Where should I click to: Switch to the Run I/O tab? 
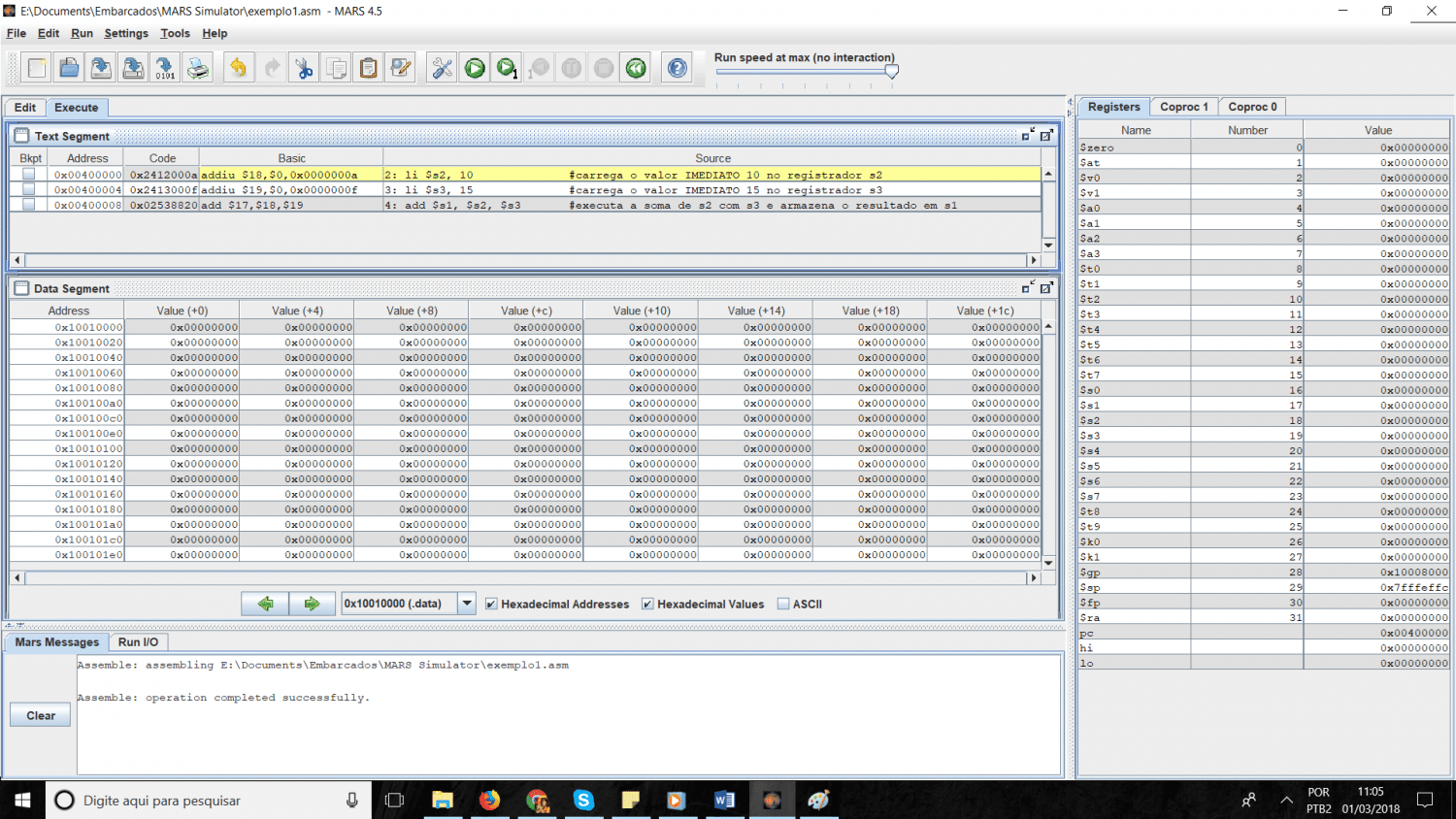(x=138, y=642)
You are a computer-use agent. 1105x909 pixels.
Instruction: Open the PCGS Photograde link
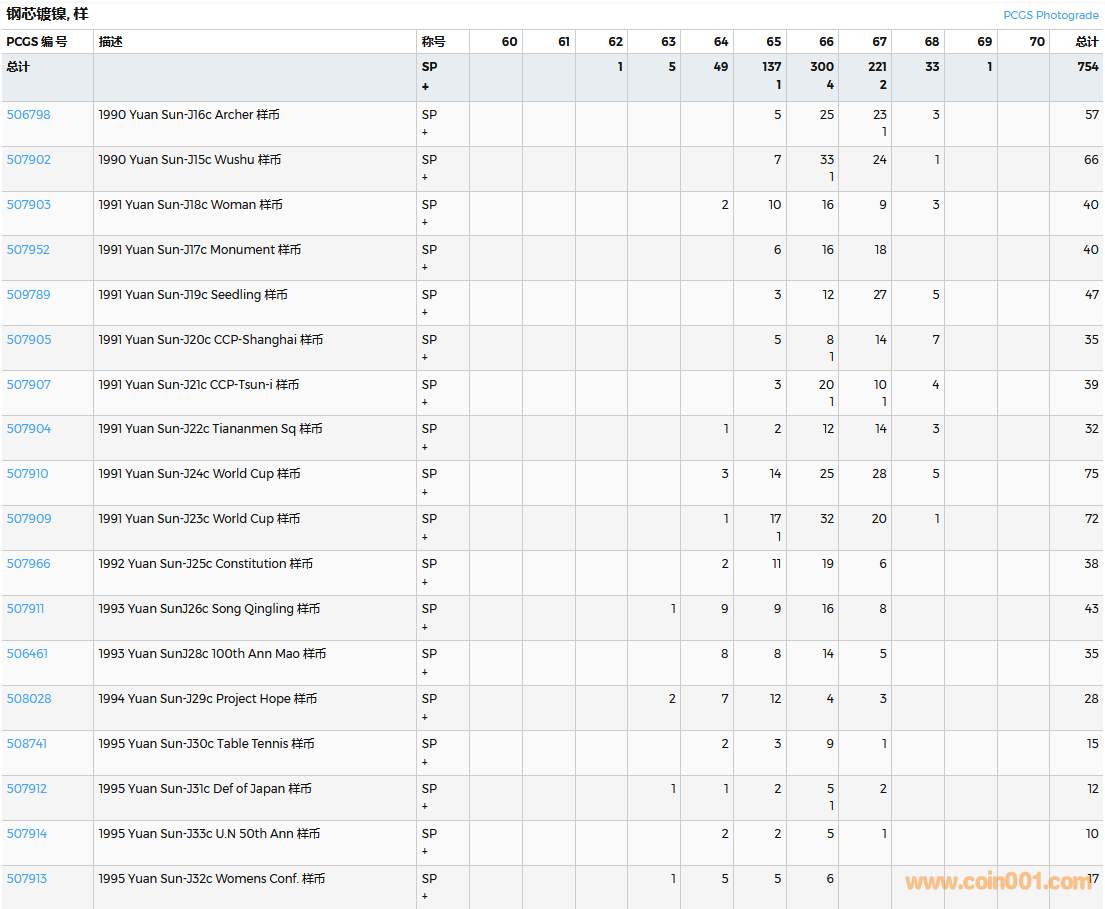click(1050, 15)
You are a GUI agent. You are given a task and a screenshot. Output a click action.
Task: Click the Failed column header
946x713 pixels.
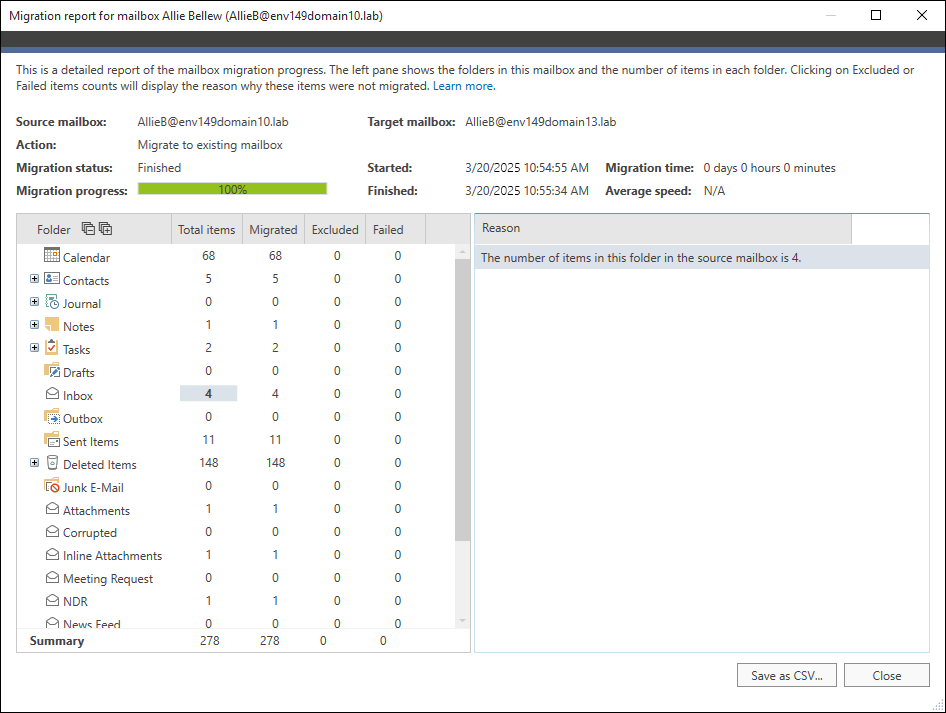point(388,229)
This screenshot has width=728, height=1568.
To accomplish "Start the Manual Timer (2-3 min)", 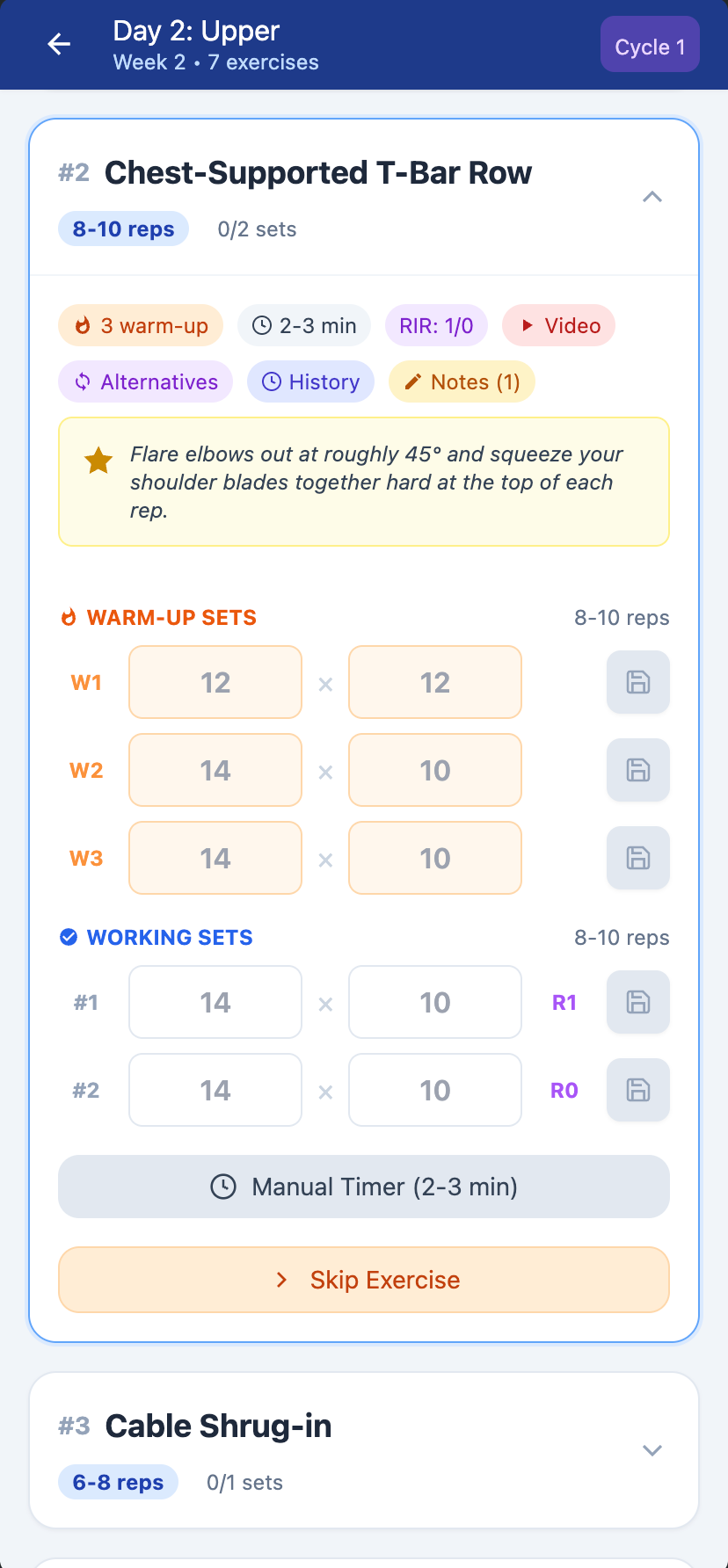I will (364, 1187).

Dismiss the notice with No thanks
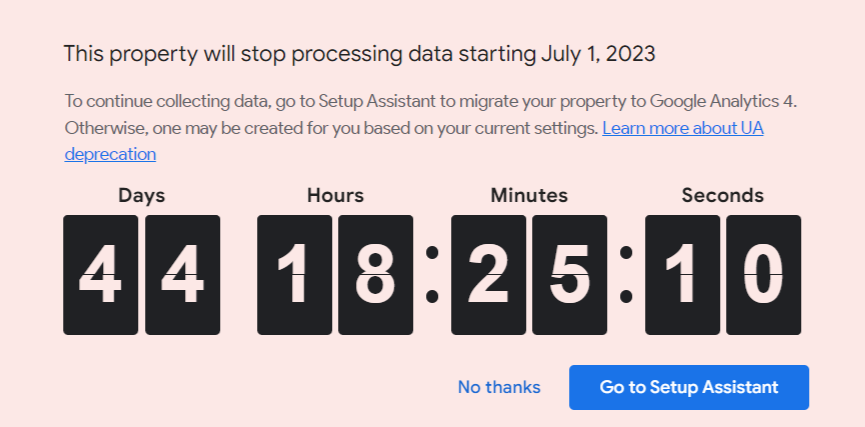[499, 387]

§ Exercise
Copy the data word for word, from its start through the line containing "click(1050, 15)", including that line. Omit the pictures.

§ Task solution
Where should I click to: Switch to the Run I/O tab? 
(x=138, y=642)
You are a computer-use agent. 1105x909 pixels.
Instruction: Open the PCGS Photograde link
click(1050, 15)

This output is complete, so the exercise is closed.